Il cinema non ha bisogno di essere omaggiato:

continua a vivere” – Miguel Gomes

 

Un’esperienza rara. Questo è il cinema di Miguel Gomes. Diciamolo subito: Tabu è un film che riesce miracolosamente a ri(n)tracciare ancora oggi, nel 2012, la figura di uno spettatore innamorato della narrazione, affabulato dall’immagine nuda e primigenia, protetto dallo schermo e dal fantasma dei suoi sogni. Un film in bianco e nero, girato in 35 mm e in 4:3, che richiama evidentemente (sin dal titolo, quello dell’ultimo capolavoro di F.W. Murnau) le origini del cinema, l’attrazionalità di un dispositivo appena nato e già così rivoluzionario. Ma Gomes va oltre, troppo oltre la fasulla serigrafia di certi The Artist recenti, ritrova un cuore pulsante e una necessità sorprendente nei suoi personaggi. Oggi.

 

Il film è diviso in due parti: prima “Paradiso Perduto” e poi “Paradiso”. L’esatto opposto della scansione del film del 1931, come dire che riscoprire quell’inconsapevole eden del cinema, perso nella fatale e anestetica assuefazione odierna alle immagini, è ancora possibile. La prima parte è il lento avvicinarsi alla morte di un’anziana e bizzarra signora portoghese, Aurora (i riferimenti a Murnau si intrecciano e rilanciano se stessi con aerea e ironica leggerezza), nei suoi lucidi deliri dove il tempo e lo spazio smettono di essere categorie certe di percezione: il (suo) passato e il (nostro) presente si mescolano in una dimensione straniante. Una dimensione, appunto, che non può essere che cinema. La badante africana Santa e la vicina affezionata Pilar assistono, come davanti a un film, ai suoi ultimi bagliori cercando di mettere insieme la storia, un passato che vuole ritrovar luce e che rende così bizzarro e cupo il presente.
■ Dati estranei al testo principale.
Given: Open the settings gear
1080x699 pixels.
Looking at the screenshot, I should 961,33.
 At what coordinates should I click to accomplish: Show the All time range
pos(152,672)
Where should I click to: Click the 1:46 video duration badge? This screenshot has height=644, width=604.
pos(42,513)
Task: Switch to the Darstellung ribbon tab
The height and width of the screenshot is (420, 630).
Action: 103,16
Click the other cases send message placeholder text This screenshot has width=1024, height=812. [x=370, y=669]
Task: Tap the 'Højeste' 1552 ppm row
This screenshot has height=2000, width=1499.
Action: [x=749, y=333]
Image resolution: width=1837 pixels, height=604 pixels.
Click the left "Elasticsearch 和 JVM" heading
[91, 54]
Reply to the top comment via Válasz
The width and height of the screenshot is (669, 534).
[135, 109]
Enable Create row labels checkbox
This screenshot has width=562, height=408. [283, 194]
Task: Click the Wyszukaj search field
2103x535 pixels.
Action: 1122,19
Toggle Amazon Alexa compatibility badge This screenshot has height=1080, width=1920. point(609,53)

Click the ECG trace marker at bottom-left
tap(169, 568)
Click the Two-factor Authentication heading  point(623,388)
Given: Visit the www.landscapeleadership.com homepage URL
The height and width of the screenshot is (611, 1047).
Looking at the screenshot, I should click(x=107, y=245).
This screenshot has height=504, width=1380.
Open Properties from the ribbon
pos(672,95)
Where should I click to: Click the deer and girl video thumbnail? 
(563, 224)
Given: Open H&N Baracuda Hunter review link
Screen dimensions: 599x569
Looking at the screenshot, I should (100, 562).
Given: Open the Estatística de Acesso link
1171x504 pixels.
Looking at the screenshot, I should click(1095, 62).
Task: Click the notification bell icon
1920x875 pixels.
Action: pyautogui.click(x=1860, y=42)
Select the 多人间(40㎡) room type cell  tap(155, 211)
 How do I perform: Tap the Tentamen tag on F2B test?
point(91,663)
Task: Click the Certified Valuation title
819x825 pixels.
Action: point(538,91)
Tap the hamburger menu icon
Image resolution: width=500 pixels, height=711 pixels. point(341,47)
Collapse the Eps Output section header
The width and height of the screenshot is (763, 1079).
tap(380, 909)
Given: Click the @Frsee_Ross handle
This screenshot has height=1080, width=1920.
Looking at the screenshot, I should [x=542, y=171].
E il passato è l’Africa, il fantasma del colonialismo e un fascinoso avventuriero di nome Gian Luca Ventura.

Il mito. Il racconto del vecchio Ventura a Pilar e Santa inizia esattamente dopo il funerale di Aurora: il cinema letteralmente esplode ribellandosi alla morte, negandola politicamente nell’immagine, trasmigrando il nostro sguardo in un regno incantato e finzionale ma terribilmente autentico a livello sentimentale. Aurora: ricca e bellissima donna, erede di una famiglia coloniale, vive in Africa col giovane marito e la sua servitù all’ombra del monte Tabu. Ma arriva un bizzarro complesso musicale nel villaggio, arriva Gian Luca con loro, e ogni certezza ridiscute i suoi confini…e il cinema ridiscute in significanza i suoi statuti: un sonoro straniante che fa percepire solo la natura rendendo muti i personaggi; la lunga camminata dei due amanti clandestini che culmina con uno sguardo in macchina interrogandoci come complici; un rapporto sessuale filmato con un candore immenso, che ci fa assistere per la prima volta a una scena primaria filmata infinite volte.

Aurora e Gian Luca si amano per un breve periodo (il tempo di un film…), il destino macchierà di sangue le loro mani. Il passato e l’amore rimangono confinati nell’immagine antica di una memoria condivisa, incarnata da un coccodrillo che assiste immobile all’ironica ciclicità del tempo. Miguel Gomes dimostra una libertà espressiva rigenerante. Perché il cinema non ha bisogno di essere sterilmente omaggiato, continua a vivere!